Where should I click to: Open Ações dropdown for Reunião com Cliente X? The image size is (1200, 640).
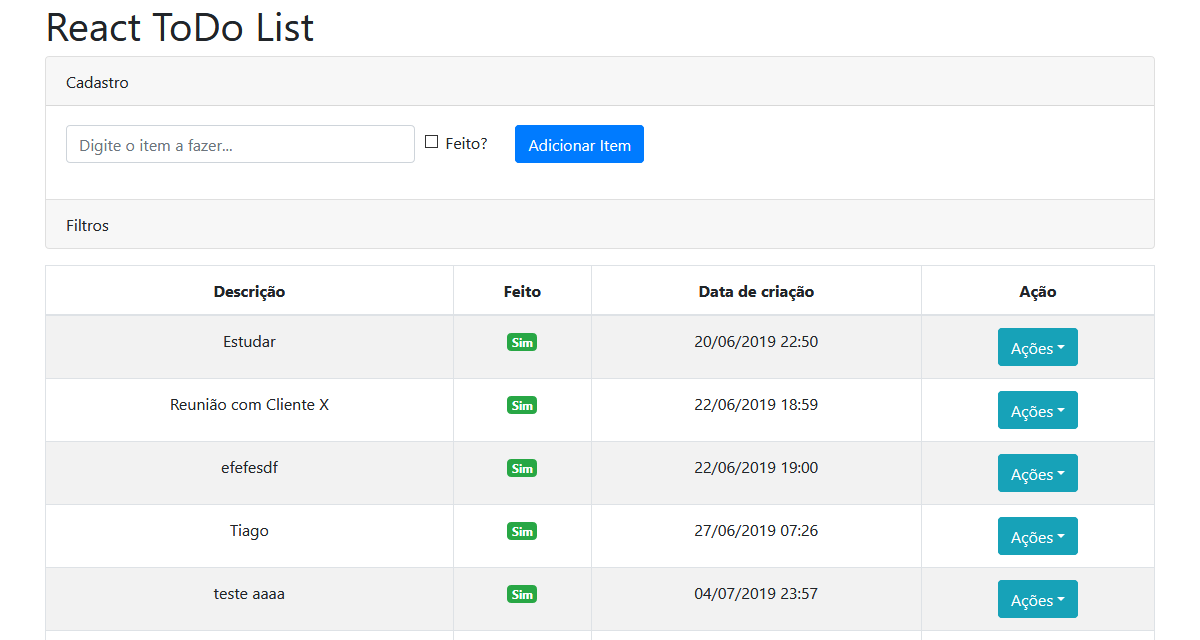click(x=1037, y=410)
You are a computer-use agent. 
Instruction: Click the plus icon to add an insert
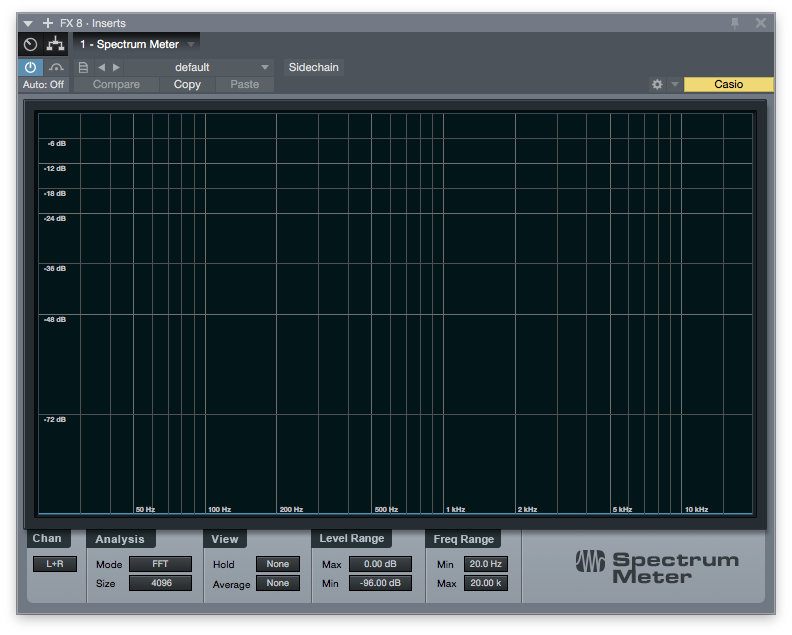(x=48, y=23)
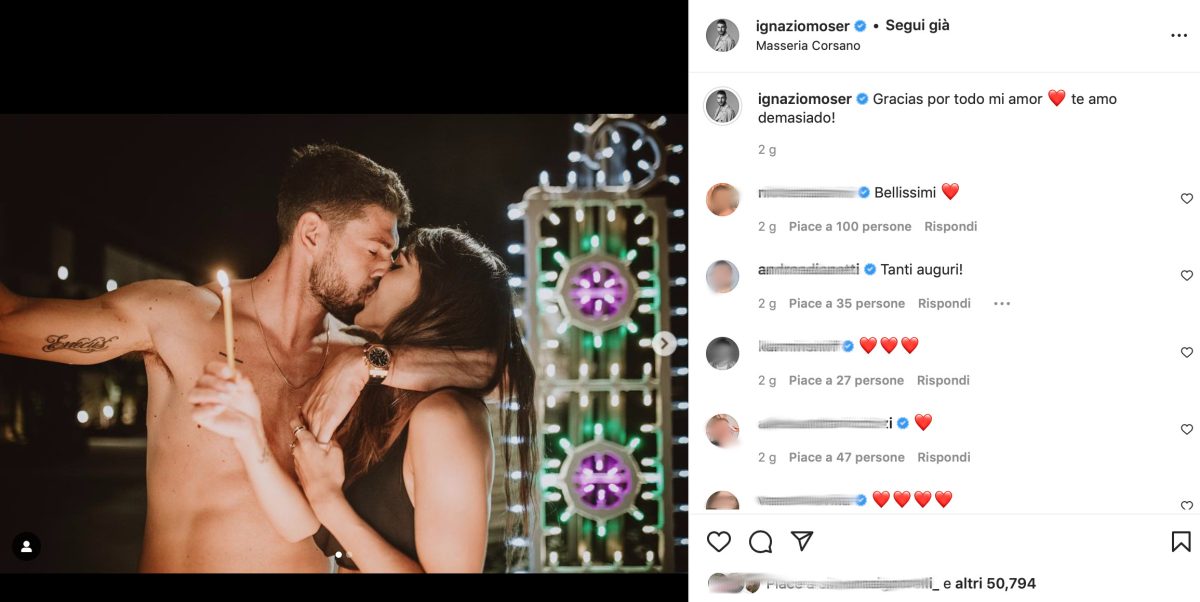Open ignaziomoser profile picture in the header

pos(722,35)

========

**Your goal**
Exactly as they appear, repeat the lines from the one containing "You are a computer-use agent." through the last line of the entries, counting both ends. Pictures stay out.

**Answer area**
You are a computer-use agent. 
Instruction: Click the plus icon to add an insert
(x=48, y=23)
Open ignaziomoser profile picture in the header

pos(722,35)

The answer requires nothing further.